The title essay, Masscult and Midcult, describes cultural phenomenon with Orwellian phrasing. 'Masscult' is the commercialized media and culture produced for mass consumption, and 'midcult' is 'middlebrow' art - 'masscult' with the appearance of 'Highbrow' culture, or at least attempting to imitate it.

The watertight separation between art and culture for various social groups is not new. Macdonald traces the origins of 'masscult' to Folk Art. That, at least, was something original, made by the lower classes and for them, although perhaps unconsciously imitating High Culture. High Culture was never really popular, and perhaps never will be. But such is the nature of art, he says, produced by an individual, and beloved by few other individuals who have the breadth and depth of experience to attempt to understand it. Such is Folk Art, and High Culture.

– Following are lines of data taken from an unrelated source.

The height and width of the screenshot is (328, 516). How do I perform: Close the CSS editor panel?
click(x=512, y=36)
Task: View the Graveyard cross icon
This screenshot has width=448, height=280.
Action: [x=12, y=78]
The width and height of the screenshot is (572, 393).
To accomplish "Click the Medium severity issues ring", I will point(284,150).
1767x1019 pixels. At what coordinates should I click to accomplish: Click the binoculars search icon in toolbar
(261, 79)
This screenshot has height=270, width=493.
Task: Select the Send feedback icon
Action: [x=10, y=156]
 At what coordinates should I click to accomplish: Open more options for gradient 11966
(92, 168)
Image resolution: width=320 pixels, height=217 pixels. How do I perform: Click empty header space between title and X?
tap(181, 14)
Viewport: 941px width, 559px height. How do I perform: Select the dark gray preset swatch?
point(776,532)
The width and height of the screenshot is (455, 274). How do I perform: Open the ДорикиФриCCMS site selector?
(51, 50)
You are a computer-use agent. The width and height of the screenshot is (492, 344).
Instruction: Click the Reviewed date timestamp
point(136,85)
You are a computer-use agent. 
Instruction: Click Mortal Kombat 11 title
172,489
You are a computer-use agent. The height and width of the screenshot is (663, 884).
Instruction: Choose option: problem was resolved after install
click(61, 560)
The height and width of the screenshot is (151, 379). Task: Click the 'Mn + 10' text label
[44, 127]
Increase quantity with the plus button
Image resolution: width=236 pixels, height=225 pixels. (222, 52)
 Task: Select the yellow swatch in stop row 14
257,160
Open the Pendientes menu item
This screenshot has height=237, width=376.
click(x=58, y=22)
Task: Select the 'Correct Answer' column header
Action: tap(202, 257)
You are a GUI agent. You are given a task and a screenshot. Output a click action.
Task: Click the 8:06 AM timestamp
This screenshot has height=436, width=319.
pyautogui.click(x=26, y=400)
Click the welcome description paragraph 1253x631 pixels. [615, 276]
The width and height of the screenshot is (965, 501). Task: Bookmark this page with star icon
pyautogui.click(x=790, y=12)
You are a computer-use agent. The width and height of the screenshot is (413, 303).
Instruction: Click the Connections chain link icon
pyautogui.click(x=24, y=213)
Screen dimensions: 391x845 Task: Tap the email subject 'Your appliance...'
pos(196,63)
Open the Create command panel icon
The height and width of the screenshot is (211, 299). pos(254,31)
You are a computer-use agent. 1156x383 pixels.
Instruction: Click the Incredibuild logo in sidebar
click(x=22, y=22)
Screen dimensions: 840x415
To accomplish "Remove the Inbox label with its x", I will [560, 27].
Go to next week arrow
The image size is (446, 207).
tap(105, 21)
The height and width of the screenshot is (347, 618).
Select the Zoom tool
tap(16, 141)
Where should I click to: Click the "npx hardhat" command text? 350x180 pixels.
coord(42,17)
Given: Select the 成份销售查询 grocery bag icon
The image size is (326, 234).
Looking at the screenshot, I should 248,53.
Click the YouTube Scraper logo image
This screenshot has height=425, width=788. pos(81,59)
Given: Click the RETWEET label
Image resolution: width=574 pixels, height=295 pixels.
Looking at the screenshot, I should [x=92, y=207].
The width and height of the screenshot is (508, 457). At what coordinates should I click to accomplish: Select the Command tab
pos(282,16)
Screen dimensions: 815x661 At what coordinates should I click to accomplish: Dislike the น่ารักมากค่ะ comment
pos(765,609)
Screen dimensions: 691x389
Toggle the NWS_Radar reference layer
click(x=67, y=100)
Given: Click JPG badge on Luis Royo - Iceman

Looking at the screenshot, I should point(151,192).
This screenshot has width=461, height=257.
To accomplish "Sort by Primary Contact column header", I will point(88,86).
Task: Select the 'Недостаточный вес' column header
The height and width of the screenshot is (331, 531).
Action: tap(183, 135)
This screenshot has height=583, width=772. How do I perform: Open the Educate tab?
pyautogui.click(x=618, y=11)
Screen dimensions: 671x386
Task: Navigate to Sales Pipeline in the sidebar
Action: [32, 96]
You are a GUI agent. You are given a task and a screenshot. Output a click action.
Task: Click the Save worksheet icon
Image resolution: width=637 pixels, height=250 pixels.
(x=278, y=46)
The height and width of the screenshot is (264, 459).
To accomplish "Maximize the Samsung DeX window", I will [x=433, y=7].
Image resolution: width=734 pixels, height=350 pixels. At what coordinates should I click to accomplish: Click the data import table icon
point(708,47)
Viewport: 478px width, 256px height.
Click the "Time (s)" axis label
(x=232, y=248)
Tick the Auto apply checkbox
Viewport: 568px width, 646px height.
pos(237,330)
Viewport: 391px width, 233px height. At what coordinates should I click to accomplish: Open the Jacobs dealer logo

What makes this masscult so different and so insidious compared to Folk art is its mass-production, as well as its underlying purpose. In the United States, masscult is a means of distraction and self-flattery. In the Soviet Union, it is propaganda. It is a tool to make the individual into a broader, malleable mass which is a 'market', and thus targeted and satiated with new products. Even worse - masscult is easily understood as such, but midcult is not - it is manufactured art, attempting to deceive those fledging middle-classes who, with the benefits of education for the first time, into thinking it is something greater.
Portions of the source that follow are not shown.